George, who served as a Diesel Mechanic on the USS Bayfield as part of the Pacific Fleet, accompanied Amphibious equipment and the troops it transported as they provided support to Untied Nations forces in Korea. On more than one occasion he was met with enemy fire. And if asked about this time in his life, he openly shared these stories with family and friends.
After hearing stories about fire and police personnel from Coral Springs, who volunteered their time with the Honor Flight, a non-profit organization whose mission is to transport U.S. military veterans to see the memorials of the respective war(s) they fought in Washington, D.C., Adam thought about his own grandfather’s service during the Korean War and sought information about how to make the trip a reality. After submitting his grandfather’s military service information and applying to serve as a guardian, both were accepted to participate in the September 21, 2019, Honor Flight out of Palm Beach International Airport.

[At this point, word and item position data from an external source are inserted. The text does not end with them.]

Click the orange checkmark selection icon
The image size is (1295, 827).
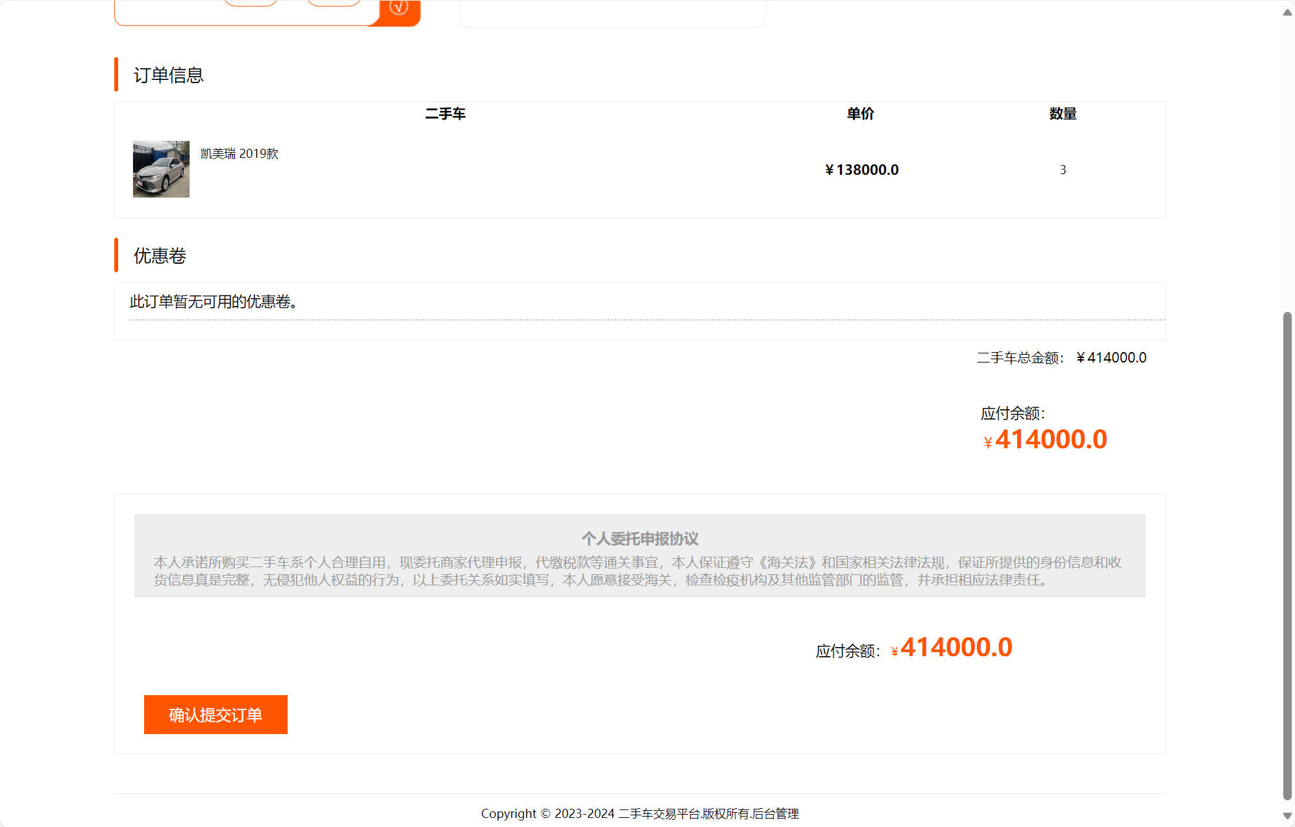click(399, 7)
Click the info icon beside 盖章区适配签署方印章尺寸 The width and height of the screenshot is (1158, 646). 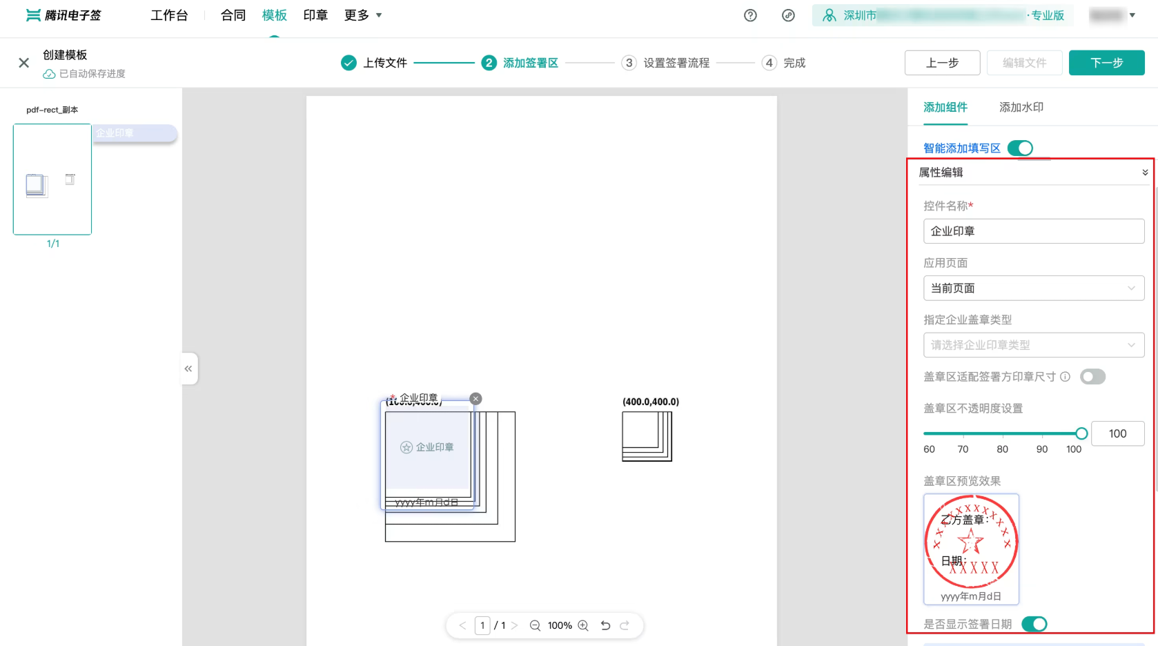pyautogui.click(x=1066, y=377)
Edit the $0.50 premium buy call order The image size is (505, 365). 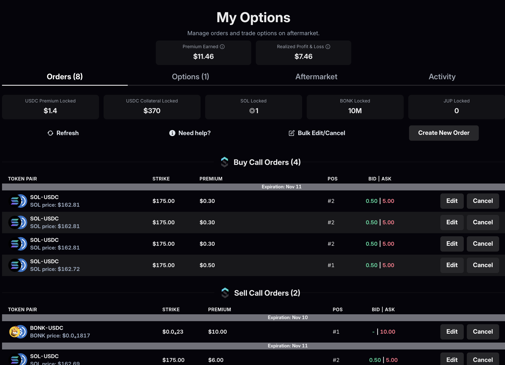click(452, 265)
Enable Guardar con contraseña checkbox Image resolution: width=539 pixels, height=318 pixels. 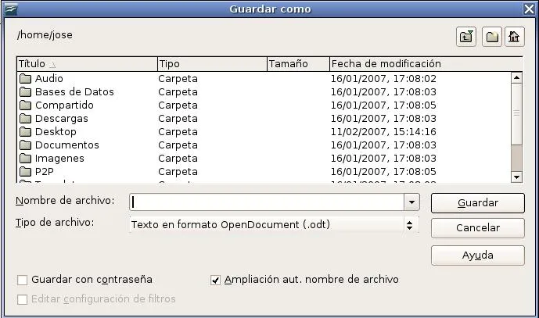click(x=23, y=280)
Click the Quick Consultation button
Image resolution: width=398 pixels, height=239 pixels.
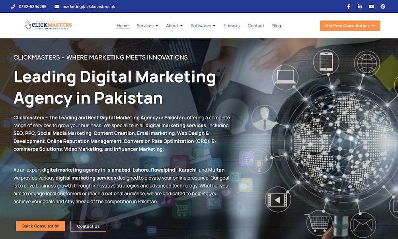click(x=40, y=226)
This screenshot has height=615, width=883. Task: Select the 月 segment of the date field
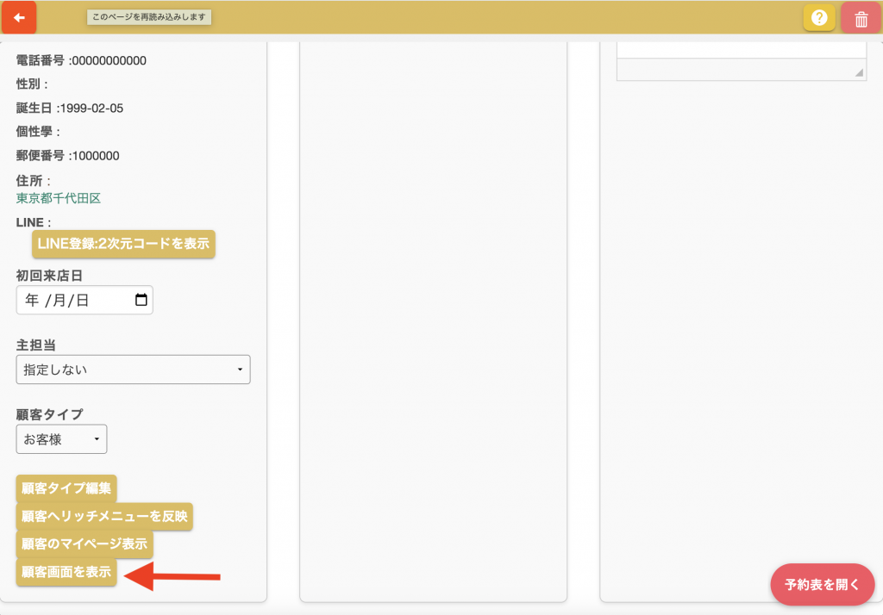(58, 301)
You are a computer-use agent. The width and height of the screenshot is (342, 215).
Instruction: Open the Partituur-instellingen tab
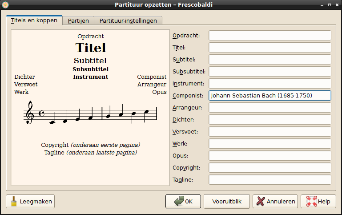(x=128, y=20)
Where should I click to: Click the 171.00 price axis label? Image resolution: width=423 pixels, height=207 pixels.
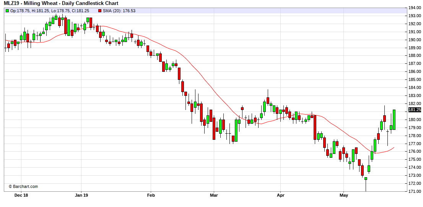415,191
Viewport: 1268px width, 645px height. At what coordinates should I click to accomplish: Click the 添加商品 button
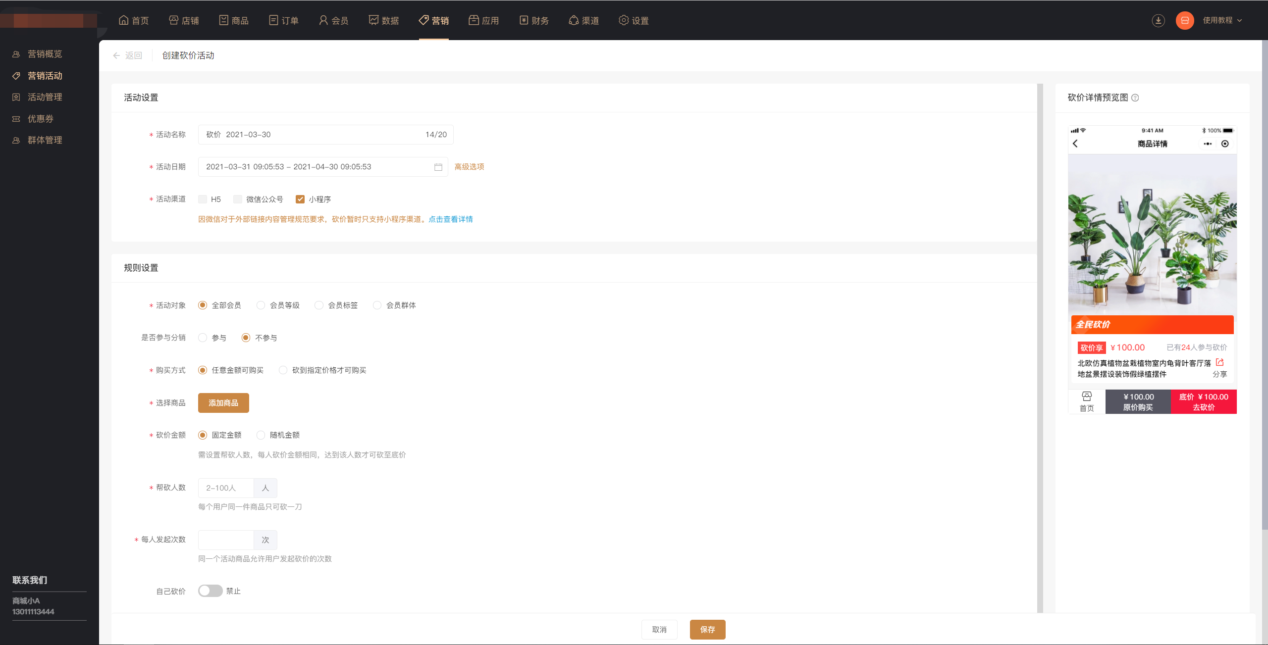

Adam attended a 3-hour guardian course that focused on the Honor Flight’s history, mission and what to expect during their one-day trip to Washington, D.C. What Adam ultimately experienced is a renewed faith in our nation, his own feelings of patriotism and the overwhelming gratitude he has for the members of our Armed Forces – past and present.
As the Honor Flight departed from the gate during the early morning hours, the veterans and their guardians received a ceremonial water salute on the tarmac. Once they landed in Washington D.C., they were met with acapella singers from West Point, Senior Military Officials, local students and excited travelers. For George, it was even more special, his granddaughter (Adam’s sister), Erika, who works for the Federal Government, greeted him along with a slew of friends carrying signs of adoration for him and the other Honor Flight veterans.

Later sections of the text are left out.